Uma parede é uma obra de alvenaria que fecha ou divide o espaço de uma construção qualquer. Um muro, tapume, tabique, sebe. A palavra parede vem do latim paries, ou do latim vulgar paretem. Uma superfície que limita um objeto, que encerra alguma coisa em si. Encerra e cerra. Separa. Afasta. Aparta. Apara. Uma parede é um estorvo, um entrave, uma barreira. Impede. Isola, afasta. Quarentena. Mas também protege. Uma parede fecha ou divide o espaço de uma construção qualquer, e essa construção pode ser: o ser humano.

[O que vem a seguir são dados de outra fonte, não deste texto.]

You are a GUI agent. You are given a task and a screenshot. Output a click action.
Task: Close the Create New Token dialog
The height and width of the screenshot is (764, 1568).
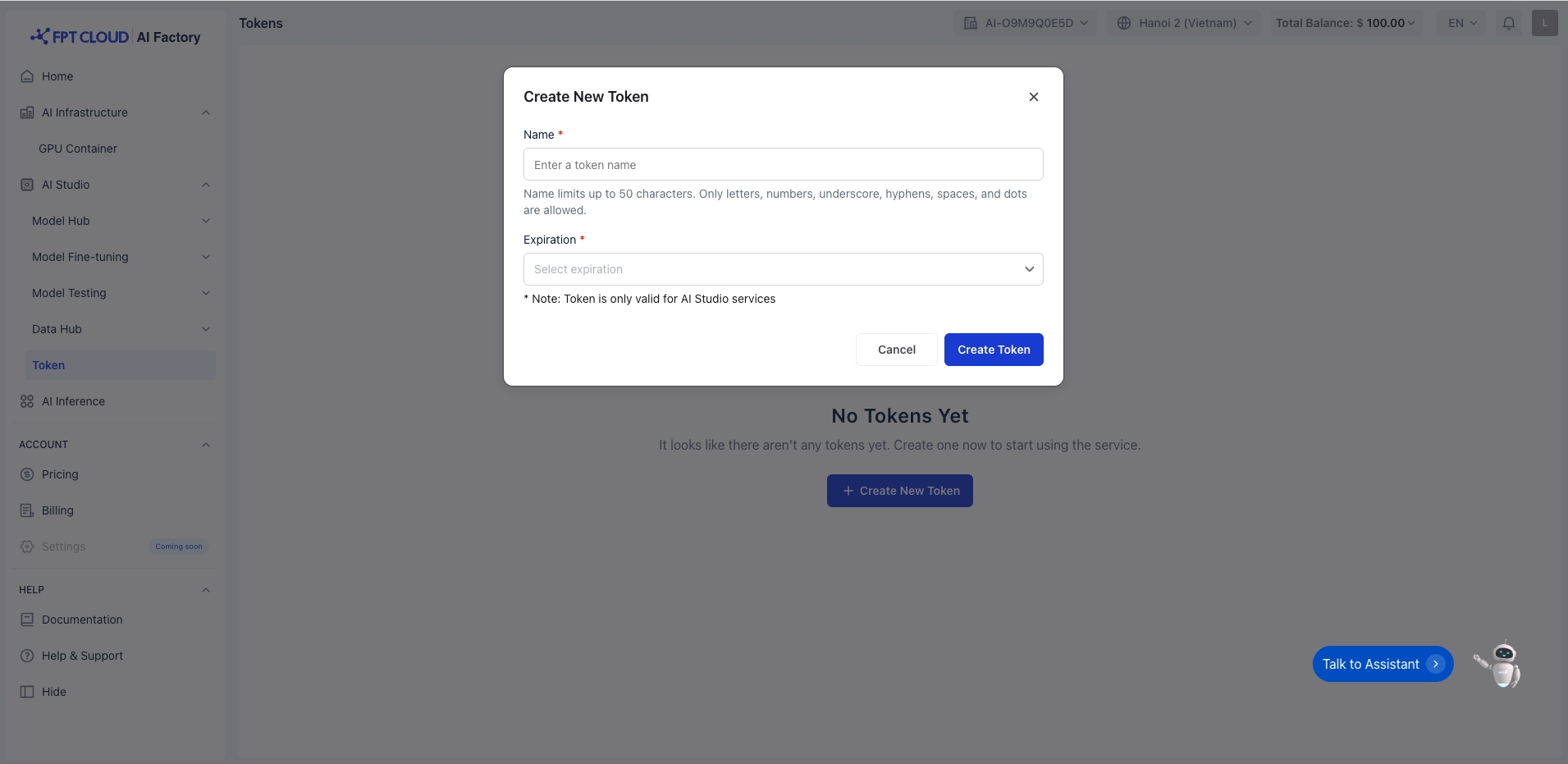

*** As paredes podem ser também anatômicas. Dentro de nós coabitam milhões de minúsculas paredes: anterior; carótica; externa; inferior; jugular; labiríntica; lateral; mastóidea; medial; membranácea; posterior; superior; tegmental; timpânica; parede vestibular. Sem elas, as pessoas desmanchariam. Quando fecho os olhos, ainda as vejo. E no intervalo das pálpebras, e na superfície da pele, cravejadas de imperfeições: as paredes. As paredes também são telas.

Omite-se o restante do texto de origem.